▸ **TEKS KUTIPAN**
.....
Perasaan malu adalah perasaan gelisah yang dialami seseorang terhadap pandangan orang lain atas dirinya. Ada yang mengartikannya sebagai sesuatu yang “aneh”, “hati-hati”, “curiga” dan sebagainya. Pada umumnya sejak lahir manusia telah memiliki sedikit perasaan malu, namun bila perasaan itu telah berubah menjadi semacam rasa takut yang berlebihan, maka hal itu akan menjadi suatu fobia, yaitu takut mengalami tekanan dari orang lain atau takut menghadapi masyarakat. Anak yang pemalu selalu menghindar dari keramaian dan tidak dapat secara aktif bergaul dengan temannya yang lain.

Guru tidak mudah mengetahui apakah muridnya seorang pemalu, sebab pada umumnya mereka tidak suka berbuat kegaduhan atau masalah. Sifat pemalu dapat menjadi masalah yang cukup serius sebab akan menghambat kehidupan anak, misalnya dalam pergaulan, pertumbuhan harga diri, belajar, dan penyesuaian diri. Umumnya ciri anak pemalu ialah terlalu sensitif, ragu-ragu, terisolir, murung, dan juga sulit bergaul. Jadi mereka perlu diberi bantuan.

Dalam tahap ini, guru perlu terlebih dahulu mengidentifikasi maslah sebelum merencanakan dan melakukan tindakan penelitian sehingga menghasilkan gagasan untuk melakukan perbaikan-perbaikan praktek guru memberi layanan pada Astoria di kelas.

Untuk melakukan proses ini, dapat dilakukan terlebih dahulu dengan cara:

a.    Mengamati sejak kapan perilaku tersebut muncul pada diri si anak.

b.    Melakukan perbincangan dengan anak tersebut.

c.        Melakukan perbincangan aktif juga dengan melibatkan orang tua di dalamnya.
.....
▸ **BAHAN**
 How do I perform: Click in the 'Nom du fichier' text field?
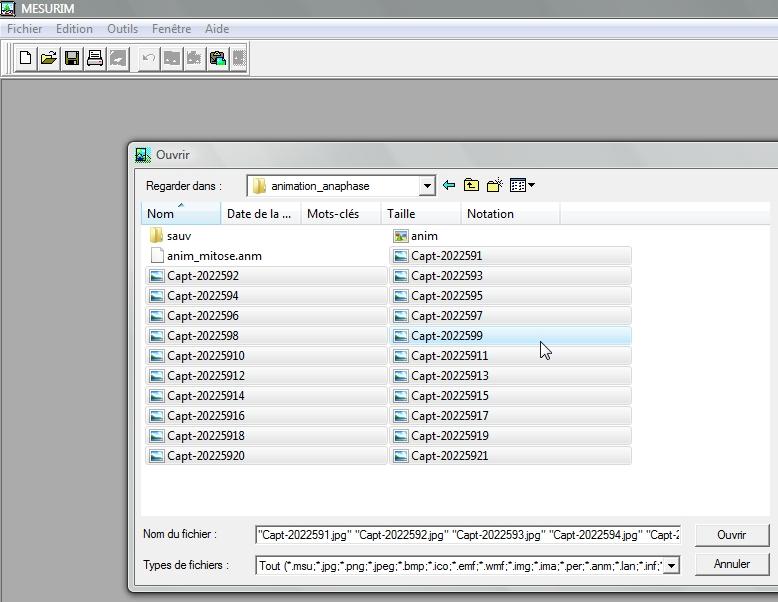point(467,535)
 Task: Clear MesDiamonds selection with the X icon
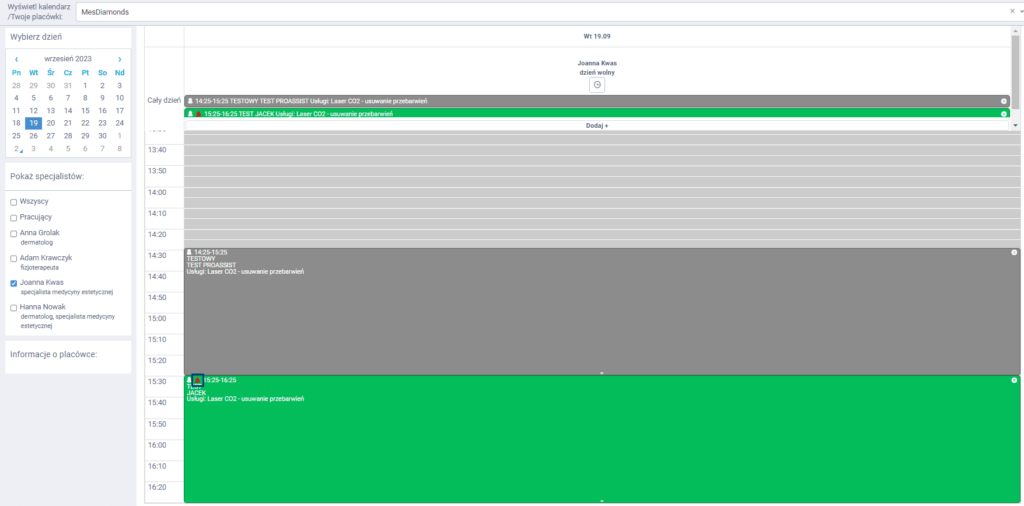click(1011, 11)
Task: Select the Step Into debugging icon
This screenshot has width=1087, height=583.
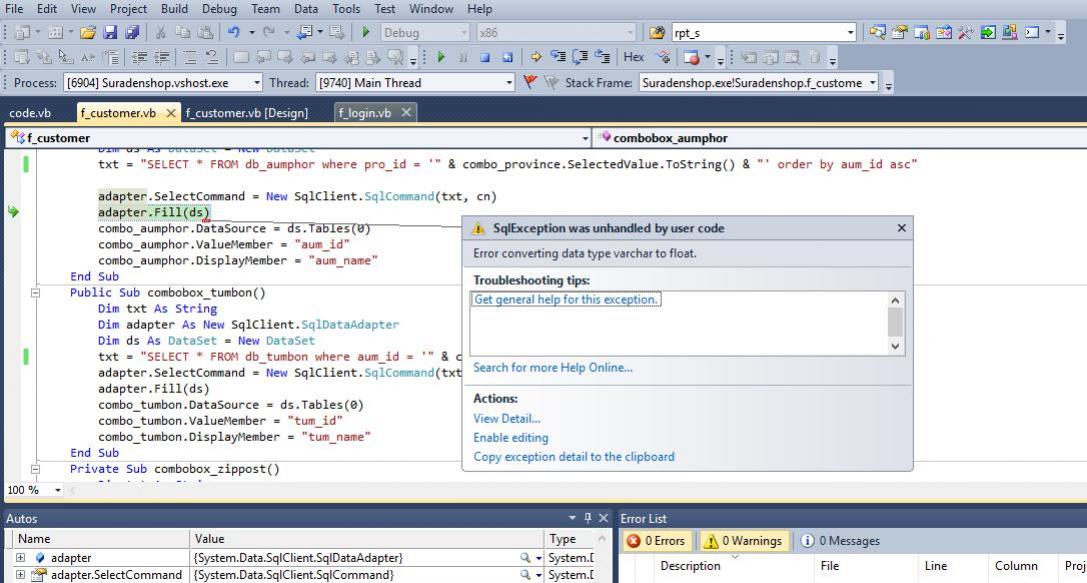Action: pos(558,58)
.....
▸ **TUGAS YANG DIKERJAKAN**
(a) Menurut teks tentang anak pemalu, apa saja ciri umum anak pemalu?
(b) Tentukan apakah setiap pernyataan berikut sesuai dengan teks tentang anak pemalu. Jawab ya atau tidak, lalu kutip kata-kata teks yang menentukan jawaban itu.
(i) Guru mudah mengetahui apakah muridnya seorang pemalu.
(ii) Anak yang pemalu selalu menghindar dari keramaian.
(iii) Salah satu cara yang disebutkan adalah berbincang dengan melibatkan orang tua.
(c) Lanjutkan teks tentang anak pemalu mulai dari sesudah kalimat terakhirnya.

▸ **JAWABAN YANG DIHARAPKAN**
(a) Terlalu sensitif, ragu-ragu, terisolir, murung, dan sulit bergaul.

(b)
(i) Tidak: "Guru tidak mudah mengetahui apakah muridnya seorang pemalu"
(ii) Ya: "Anak yang pemalu selalu menghindar dari keramaian"
(iii) Ya: "Melakukan perbincangan aktif juga dengan melibatkan orang tua di dalamnya."

(c)
d.       Melakukan kunjungan rumah untuk mengetahui dan memastikan pemberian bantuan(bimbingan) yang tepat untuk anak tersebut.

Jika observasi pada siswa dirasa belum cukup untuk mengambil solusi permasalahn yang tepat, maka diperlukannya konsultasi dengan pihak orang tua Astoria. Sebagaimana yang harus dilakukan seorang guru untuk lebih mengetahui seberapa dalam masalah yang sedang dialami anak tersebut.

Berikut perbincangan saya(interviewer) dengan orang tua Astoria :

Perbincangan ini dilakukan saat Mama Astoria mengantar anaknya dan menunggu sebentar samapi anaknya mau untuk ditinggal pulang, karena nantinya akan ditunggui oleh pengasuh pribadinya (Astoria).

(Di pagi hari sekitar pukul 07.30, dari depan pintu gerbang saya menghampiri mama Astoria lalu mengajak mnegobrol di taman sekolah kurang lebih 10 menit.)

Interviewer            : “Selamat Pagi Bu Sri Lestari, bisakah saya mengganggu ibu sebentar?”

Mama Astoria            : “Oh iya pagi juga mbak, silakan duduk. Ada perlu apa ya mbak kok rasanya penting sekali?”

Interviewer                : “Begini bu, saya kemarin bertanya pada guru Astoria di sini yaitu Bu Aida terkait anak yang saya identifikasi pemalu setelah saya awalnya melakukan observasi. Nampaknya, akhir-akhir ini saya melihat ada yang berbeda dengan perilaku Astoria. Apa dia suka murung juga kalau di rumah ya bu?”

Mama Astoria       : “ Wah tidak mbak, justru dia nampak biasa-biasa saja dan bermain seperti biasanya.” (sambil memandang tajam ke arah interviewer).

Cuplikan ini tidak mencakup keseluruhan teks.